In the Life event the team must present an improvised scene "honestly and sincerely." This may include "moments" in peoples' lives or merely a realistic representation of an unrealistic situation. Events in a life scene must be dealt with truthfully. The premise of a scene can range from a first date or family trauma to the car not starting. The life event is not intended for broad laughter. Entertainment and humorous moments are generated from the reality of a situation or sincreity of an interaction.
In the Theme event, the teams are "given a theme which they must explore in one or more scenes." Theme is quite unique and different from the other games as unlike the other events where the inspiration and suggestion comes from the audience, theme suggestions can come in various ways and is usually given to the team by the host. However, if the team wishes, they are allowed to ask for another suggestion from the audience. For example, this could be a location in which to explore the theme in. Suggestions could be fortune cookie sayings, haikus or just a single word. Once given their theme suggestion teams must explore that theme in as many ways as possible. This may be done as one scene or as a series of vignettes (the overwhelmingly most popular approach, also known as the Harold style). The connection to the theme may be literal or figurative.

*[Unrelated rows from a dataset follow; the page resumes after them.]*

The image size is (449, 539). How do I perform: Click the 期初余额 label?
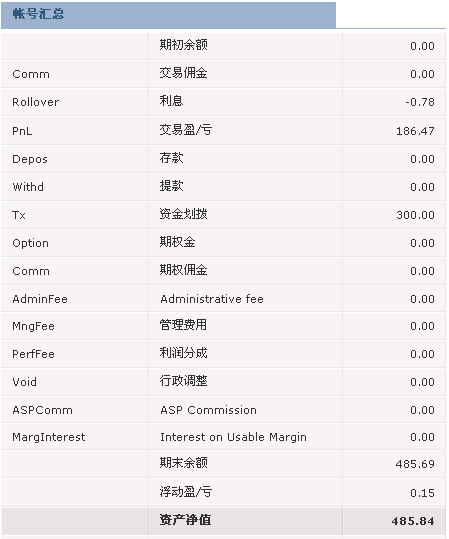click(x=184, y=45)
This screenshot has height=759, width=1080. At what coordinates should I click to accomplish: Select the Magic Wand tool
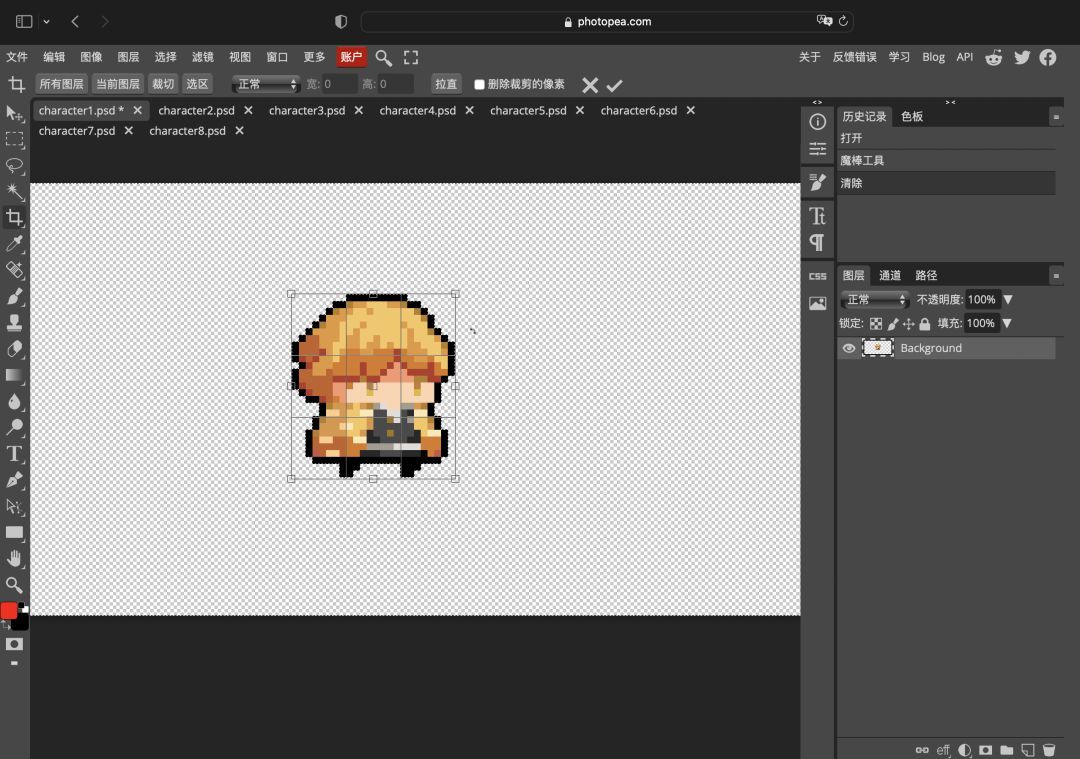click(x=14, y=191)
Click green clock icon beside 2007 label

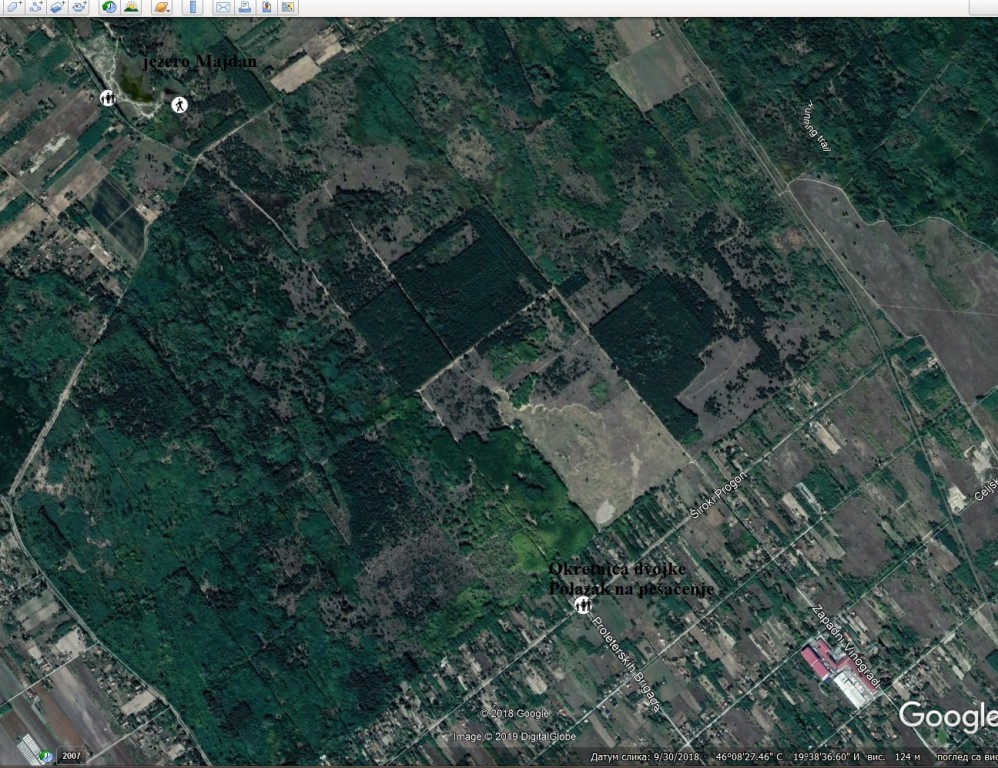tap(46, 756)
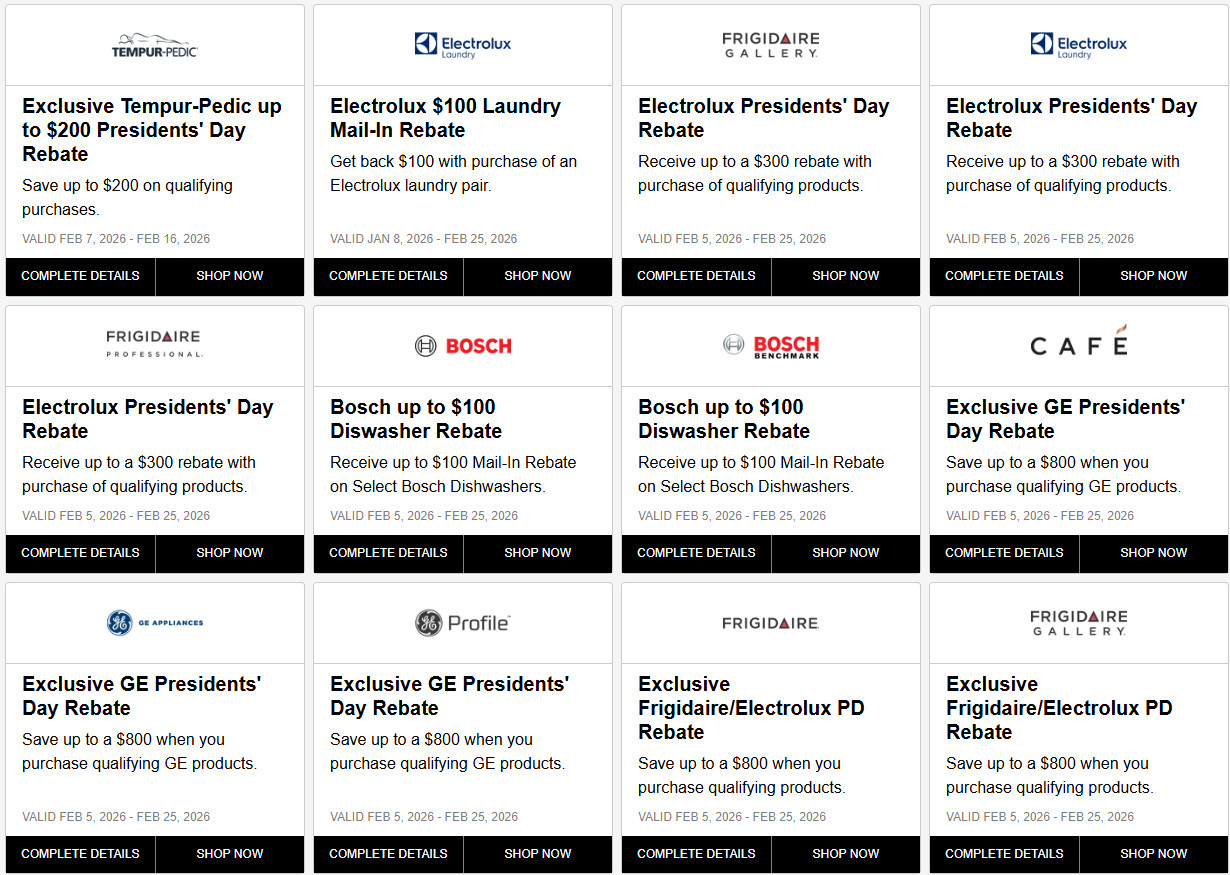Open Complete Details for GE Appliances rebate

[x=81, y=854]
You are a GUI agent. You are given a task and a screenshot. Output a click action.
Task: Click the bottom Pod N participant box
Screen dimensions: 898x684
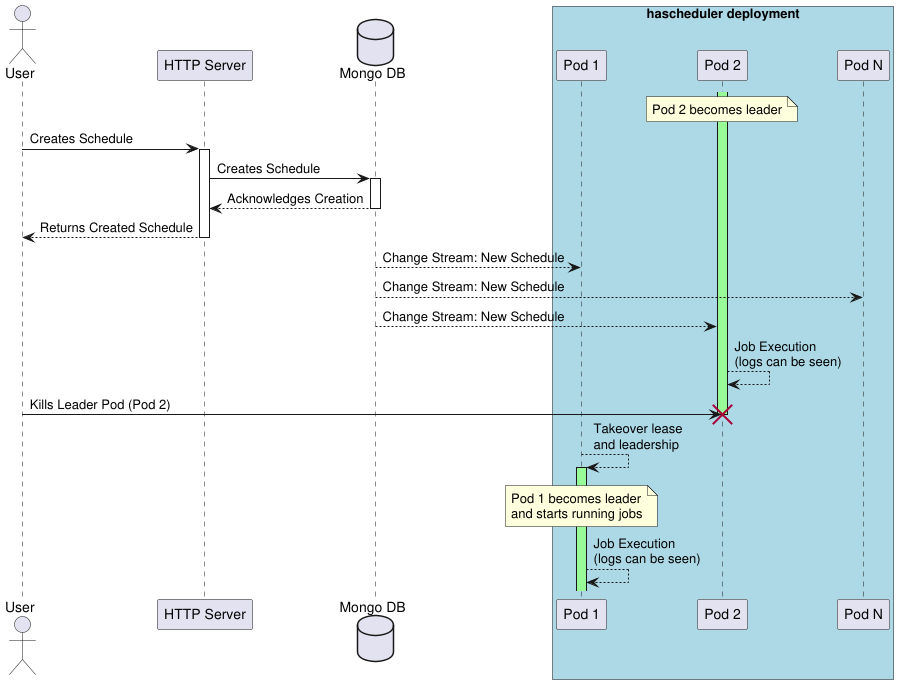click(863, 614)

Style showcases the team's ability to portray a certain genre of media, usually from film, theatre or television. Mime, cheesy horror film, sports presenter, Disney musicals, Shakespeare and infomercial are examples of different styles that have been seen in performances. Teams may put a lot of research into the style. They are not meant to parody a genre but actually produce an example of that genre.
In the Story event, a team must perform "an original story in an improvised setting, including an aspect of narration." Forms of narration vary. Each improvised story must contain a beginning, middle, and end, not necessarily in that order. This is another event where the team will ask the audience for a suggestion or inspiration before they begin. It is of utmost importance that these three sections are obvious to the audience, because it is those elements that define the scene as a story.
The Character event does not have to be a scene but it usually ends up being one, as the main purpose for this event is to show how well the team can develop and use a character that they create usually based on audience suggestion. It is usually best when a character trait is blown out of proportion or if the character is placed in a situation that would make them stand out.
The improviser should have an idea of what that character is like in all facets; not just a trait, but for example, what kind of friends that character has, what activities the character might enjoy, even a small sampling of some past experiences that character might have had. The character must be fully-formed and plausible. A good Character scene is when other members are continuously endowing the character and giving him/her chances to show off the character trait.